- [Stated goal A]: Put the records into a Markdown table with the columns Row and Line, starting at the first record and ending with the line that contains "[Commande] (395, 260)", both included. Number each row, skip blank lines, and leave the pictures out.

─── Source passage ───

This could have been one of those spaces. This could have been the place I had called my second home. This could have been my friends. This could have been me, maybe.

This incident is reminding me of an old theater that sits next door to my previous apartment in Brisbane, formerly owned by the University of Queensland but abandoned after they determined that bringing it up to current-day fire code would have been too expensive to bother. This theater was the starting point for many well-known theater groups in Queensland. I had emailed UQ asking if there was a way to take over the lease, to run the space, to get it back up to code and have it as a vital creative space at a time where many such spaces in Australia were being shut down. They turned me down, cited unnamed "plans" that have not come to fruition.

If even a major university isn't interested in investing in making the arts safer and accessible, what hope do we have for anyone else with money?

─── Material shown ───

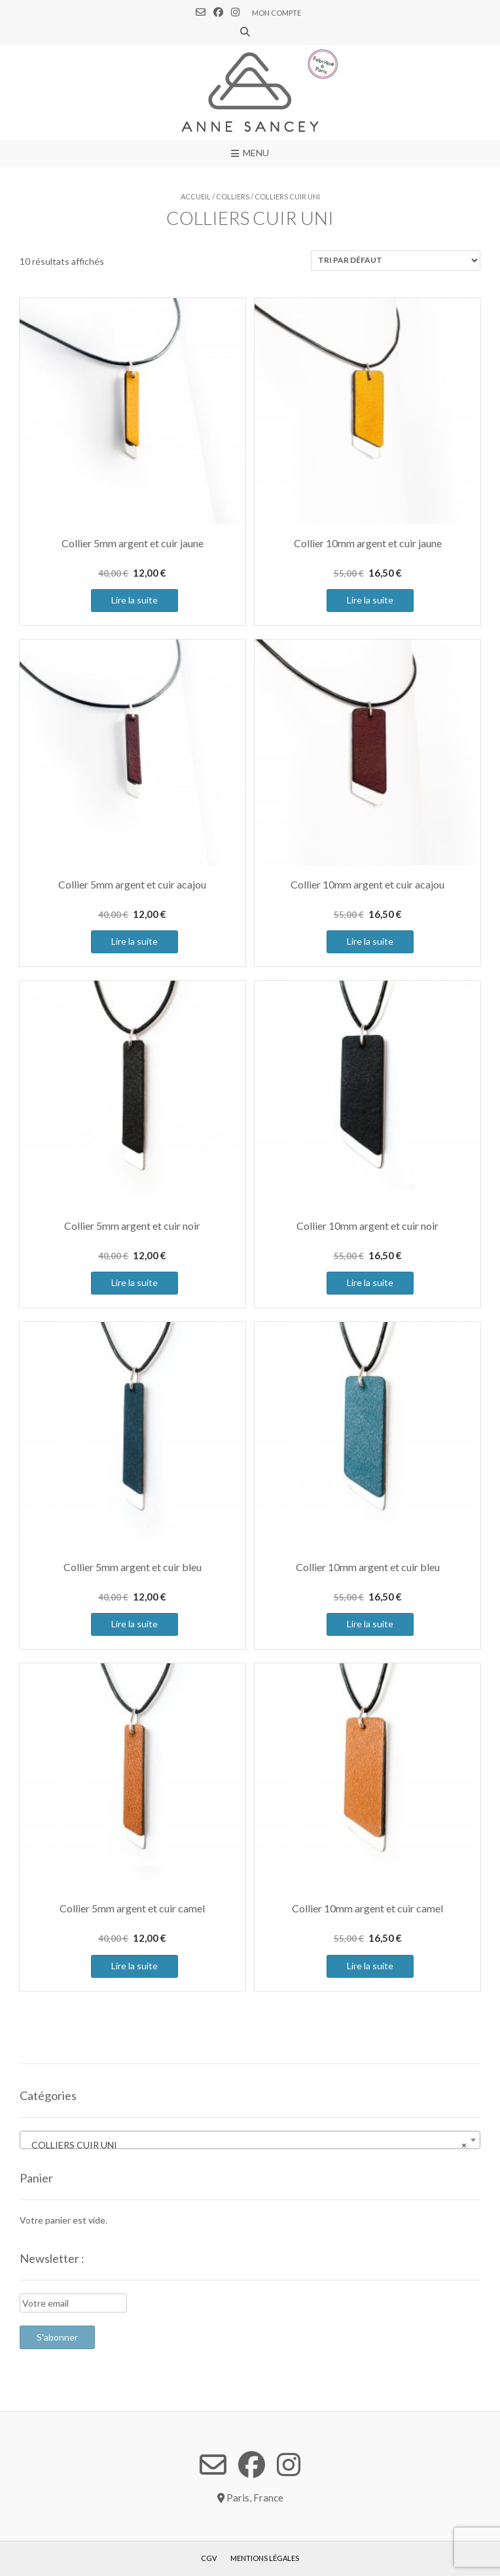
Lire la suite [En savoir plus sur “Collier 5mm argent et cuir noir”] (134, 1282)
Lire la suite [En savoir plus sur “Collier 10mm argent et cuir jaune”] (370, 599)
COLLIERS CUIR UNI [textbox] (246, 2145)
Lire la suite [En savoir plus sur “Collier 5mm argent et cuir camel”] (134, 1965)
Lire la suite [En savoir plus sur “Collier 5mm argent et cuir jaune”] (134, 599)
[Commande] (395, 260)
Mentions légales (264, 2558)
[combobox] (250, 2140)
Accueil (196, 196)
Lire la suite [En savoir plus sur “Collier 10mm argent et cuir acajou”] (370, 941)
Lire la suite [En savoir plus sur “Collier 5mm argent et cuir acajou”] (134, 941)
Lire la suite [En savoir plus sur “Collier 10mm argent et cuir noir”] (370, 1282)
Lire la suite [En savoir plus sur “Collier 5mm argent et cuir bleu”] (134, 1623)
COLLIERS (232, 196)
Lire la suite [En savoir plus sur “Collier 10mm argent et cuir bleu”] (370, 1623)
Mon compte (276, 12)
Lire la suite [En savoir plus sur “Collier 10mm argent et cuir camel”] (370, 1965)
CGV (209, 2558)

───

- [Stated goal B]: Write what follows in the passage about the abandoned Brisbane theater, starting after its final sentence.

- [Reply A]:
| Row | Line |
|---|---|
| 1 | Lire la suite [En savoir plus sur “Collier 5mm argent et cuir noir”] (134, 1282) |
| 2 | Lire la suite [En savoir plus sur “Collier 10mm argent et cuir jaune”] (370, 599) |
| 3 | COLLIERS CUIR UNI [textbox] (246, 2145) |
| 4 | Lire la suite [En savoir plus sur “Collier 5mm argent et cuir camel”] (134, 1965) |
| 5 | Lire la suite [En savoir plus sur “Collier 5mm argent et cuir jaune”] (134, 599) |
| 6 | [Commande] (395, 260) |

- [Reply B]:
posted by divabat at 8:16 PM on December 5, 2016 [2 favorites]


My heart is breaking for the community right now. My daughter and her partner lost three friends. It's only a quirk of fate that they weren't there. Everyone deserves to live in safety. For those that were lost

.................................
posted by Space Kitty at 8:33 PM on December 5, 2016 [5 favorites]


.

I know people that lived there, and they all got out, thank god. But I am still waiting to hear from some people who may have been there that night, and it's very hard.

why would people choose to pay 700 or so to live in a place like this instead of a proper house?

Because you can't get even a room in a house in Oakland for under $1000 these days. You can't get space to work on art or music along with that unless you're very lucky. And a lot of these people make their money outside traditional systems, and don't have credit, regular pay checks, or anything else that a normal landlord is going to require. Other, more up-to-code art collectives are very difficult to get in to and expensive, but Ghostship would take anyone.

I disliked Ghostship for a lot of reasons mostly relating to Derrick, but this could have easily happened at any number of places that I have gone to, or places I've had events at myself. People need places like this. I know I did.

I really hope this inspires the rest of these type of locations to make things safer and take better care of their communities. A friend told me there is a group looking to set up a non-profit to donate money and expertise to places like this to help them pay for improvements. I hope it works.
posted by ananci at 8:43 PM on December 5, 2016 [18 favorites]


.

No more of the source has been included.